Stock Analysis

TasFoods Limited (ASX:TFL) Held Back By Insufficient Growth Even After Shares Climb 31%

Published
ASX:TFL

Despite an already strong run, TasFoods Limited (ASX:TFL) shares have been powering on, with a gain of 31% in the last thirty days. Unfortunately, the gains of the last month did little to right the losses of the last year with the stock still down 35% over that time.

Although its price has surged higher, TasFoods may still be sending bullish signals at the moment with its price-to-sales (or "P/S") ratio of 0.2x, since almost half of all companies in the Food industry in Australia have P/S ratios greater than 0.9x and even P/S higher than 3x are not unusual. However, the P/S might be low for a reason and it requires further investigation to determine if it's justified.

View our latest analysis for TasFoods

ASX:TFL Price to Sales Ratio vs Industry December 11th 2024

What Does TasFoods' Recent Performance Look Like?

TasFoods certainly has been doing a great job lately as it's been growing its revenue at a really rapid pace. One possibility is that the P/S ratio is low because investors think this strong revenue growth might actually underperform the broader industry in the near future. Those who are bullish on TasFoods will be hoping that this isn't the case, so that they can pick up the stock at a lower valuation.

We don't have analyst forecasts, but you can see how recent trends are setting up the company for the future by checking out our free report on TasFoods' earnings, revenue and cash flow.

Do Revenue Forecasts Match The Low P/S Ratio?

There's an inherent assumption that a company should underperform the industry for P/S ratios like TasFoods' to be considered reasonable.

Retrospectively, the last year delivered an exceptional 53% gain to the company's top line. Despite this strong recent growth, it's still struggling to catch up as its three-year revenue frustratingly shrank by 30% overall. Therefore, it's fair to say the revenue growth recently has been undesirable for the company.

Comparing that to the industry, which is predicted to deliver 9.0% growth in the next 12 months, the company's downward momentum based on recent medium-term revenue results is a sobering picture.

With this in mind, we understand why TasFoods' P/S is lower than most of its industry peers. However, we think shrinking revenues are unlikely to lead to a stable P/S over the longer term, which could set up shareholders for future disappointment. Even just maintaining these prices could be difficult to achieve as recent revenue trends are already weighing down the shares.

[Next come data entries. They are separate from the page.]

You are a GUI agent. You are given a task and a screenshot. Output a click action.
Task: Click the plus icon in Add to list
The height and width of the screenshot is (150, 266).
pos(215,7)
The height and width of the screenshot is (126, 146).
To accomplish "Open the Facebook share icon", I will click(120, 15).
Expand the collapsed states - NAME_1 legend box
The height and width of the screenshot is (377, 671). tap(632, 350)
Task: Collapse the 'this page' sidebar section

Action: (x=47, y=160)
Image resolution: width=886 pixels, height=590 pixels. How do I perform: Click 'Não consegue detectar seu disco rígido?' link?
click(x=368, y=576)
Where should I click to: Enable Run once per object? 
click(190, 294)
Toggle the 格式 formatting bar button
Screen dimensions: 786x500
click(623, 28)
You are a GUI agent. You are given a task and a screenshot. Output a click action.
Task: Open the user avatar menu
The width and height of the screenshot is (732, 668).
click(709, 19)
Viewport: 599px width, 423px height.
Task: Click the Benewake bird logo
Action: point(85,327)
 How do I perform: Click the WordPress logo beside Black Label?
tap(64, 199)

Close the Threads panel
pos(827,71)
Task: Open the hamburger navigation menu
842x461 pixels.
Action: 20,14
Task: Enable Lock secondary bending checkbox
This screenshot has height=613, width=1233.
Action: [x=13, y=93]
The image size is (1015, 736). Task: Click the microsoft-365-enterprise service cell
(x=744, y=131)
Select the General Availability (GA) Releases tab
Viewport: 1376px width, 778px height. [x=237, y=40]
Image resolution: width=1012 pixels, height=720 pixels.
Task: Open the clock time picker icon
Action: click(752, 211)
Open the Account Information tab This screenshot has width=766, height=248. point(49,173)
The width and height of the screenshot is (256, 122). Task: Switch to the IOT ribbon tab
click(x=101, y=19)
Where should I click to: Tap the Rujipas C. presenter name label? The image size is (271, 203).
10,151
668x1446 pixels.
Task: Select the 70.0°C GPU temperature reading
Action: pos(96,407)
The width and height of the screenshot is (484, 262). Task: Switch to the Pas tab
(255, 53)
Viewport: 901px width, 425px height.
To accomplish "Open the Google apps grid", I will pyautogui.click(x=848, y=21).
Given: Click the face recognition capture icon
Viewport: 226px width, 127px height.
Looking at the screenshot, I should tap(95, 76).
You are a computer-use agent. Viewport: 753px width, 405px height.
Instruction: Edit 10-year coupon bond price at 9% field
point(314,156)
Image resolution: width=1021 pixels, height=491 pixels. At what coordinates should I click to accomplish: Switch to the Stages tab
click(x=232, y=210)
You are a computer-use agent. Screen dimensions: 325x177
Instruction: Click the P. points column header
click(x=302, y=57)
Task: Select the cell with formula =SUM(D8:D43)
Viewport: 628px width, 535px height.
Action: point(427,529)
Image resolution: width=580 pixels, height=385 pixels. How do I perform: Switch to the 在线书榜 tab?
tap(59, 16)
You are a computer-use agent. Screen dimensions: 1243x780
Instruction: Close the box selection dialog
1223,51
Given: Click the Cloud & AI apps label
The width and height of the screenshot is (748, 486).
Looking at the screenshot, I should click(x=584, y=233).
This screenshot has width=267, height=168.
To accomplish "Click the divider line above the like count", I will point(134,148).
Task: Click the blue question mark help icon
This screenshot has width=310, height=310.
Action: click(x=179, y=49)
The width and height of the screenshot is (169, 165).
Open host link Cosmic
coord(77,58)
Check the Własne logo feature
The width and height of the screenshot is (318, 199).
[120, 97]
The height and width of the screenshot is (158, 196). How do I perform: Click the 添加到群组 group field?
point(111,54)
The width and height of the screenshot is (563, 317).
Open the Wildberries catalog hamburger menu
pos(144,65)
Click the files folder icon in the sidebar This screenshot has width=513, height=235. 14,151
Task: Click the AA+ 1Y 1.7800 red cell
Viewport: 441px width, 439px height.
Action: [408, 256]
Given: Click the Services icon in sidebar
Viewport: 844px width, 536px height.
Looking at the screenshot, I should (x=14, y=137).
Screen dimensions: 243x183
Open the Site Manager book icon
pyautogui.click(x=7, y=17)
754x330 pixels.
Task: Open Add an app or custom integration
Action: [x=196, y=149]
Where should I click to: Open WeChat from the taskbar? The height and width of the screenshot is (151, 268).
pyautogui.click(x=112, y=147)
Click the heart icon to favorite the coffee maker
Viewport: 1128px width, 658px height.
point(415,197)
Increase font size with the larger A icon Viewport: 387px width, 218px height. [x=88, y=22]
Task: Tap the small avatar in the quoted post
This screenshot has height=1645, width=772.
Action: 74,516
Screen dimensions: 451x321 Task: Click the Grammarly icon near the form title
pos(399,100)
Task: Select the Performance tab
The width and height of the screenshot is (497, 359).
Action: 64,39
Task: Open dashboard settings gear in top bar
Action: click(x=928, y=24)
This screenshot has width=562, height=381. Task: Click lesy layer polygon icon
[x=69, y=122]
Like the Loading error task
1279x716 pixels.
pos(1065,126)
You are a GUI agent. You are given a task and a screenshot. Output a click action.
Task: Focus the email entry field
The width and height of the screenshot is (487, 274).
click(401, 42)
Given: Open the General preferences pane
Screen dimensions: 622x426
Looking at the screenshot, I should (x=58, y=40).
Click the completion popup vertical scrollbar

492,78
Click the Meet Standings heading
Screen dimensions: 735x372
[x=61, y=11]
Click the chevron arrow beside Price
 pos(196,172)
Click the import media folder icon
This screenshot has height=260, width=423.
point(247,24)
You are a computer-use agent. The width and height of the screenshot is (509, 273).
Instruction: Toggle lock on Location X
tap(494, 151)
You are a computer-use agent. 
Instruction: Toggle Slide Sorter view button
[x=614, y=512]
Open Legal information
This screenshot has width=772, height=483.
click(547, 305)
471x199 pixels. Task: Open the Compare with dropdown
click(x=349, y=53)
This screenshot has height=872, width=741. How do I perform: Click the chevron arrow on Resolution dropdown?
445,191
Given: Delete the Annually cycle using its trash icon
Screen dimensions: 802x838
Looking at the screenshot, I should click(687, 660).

What We Can Learn From TasFoods' P/S?

TasFoods' stock price has surged recently, but its but its P/S still remains modest. Typically, we'd caution against reading too much into price-to-sales ratios when settling on investment decisions, though it can reveal plenty about what other market participants think about the company.

It's no surprise that TasFoods maintains its low P/S off the back of its sliding revenue over the medium-term. Right now shareholders are accepting the low P/S as they concede future revenue probably won't provide any pleasant surprises either. Given the current circumstances, it seems unlikely that the share price will experience any significant movement in either direction in the near future if recent medium-term revenue trends persist.

Plus, you should also learn about these 4 warning signs we've spotted with TasFoods.

It's important to make sure you look for a great company, not just the first idea you come across. So if growing profitability aligns with your idea of a great company, take a peek at this free list of interesting companies with strong recent earnings growth (and a low P/E).

Valuation is complex, but we're here to simplify it.

Discover if TasFoods might be undervalued or overvalued with our detailed analysis, featuring fair value estimates, potential risks, dividends, insider trades, and its financial condition.

Access Free Analysis

Have feedback on this article? Concerned about the content? Get in touch with us directly. Alternatively, email editorial-team (at) simplywallst.com.

This article by Simply Wall St is general in nature. We provide commentary based on historical data and analyst forecasts only using an unbiased methodology and our articles are not intended to be financial advice. It does not constitute a recommendation to buy or sell any stock, and does not take account of your objectives, or your financial situation. We aim to bring you long-term focused analysis driven by fundamental data. Note that our analysis may not factor in the latest price-sensitive company announcements or qualitative material. Simply Wall St has no position in any stocks mentioned.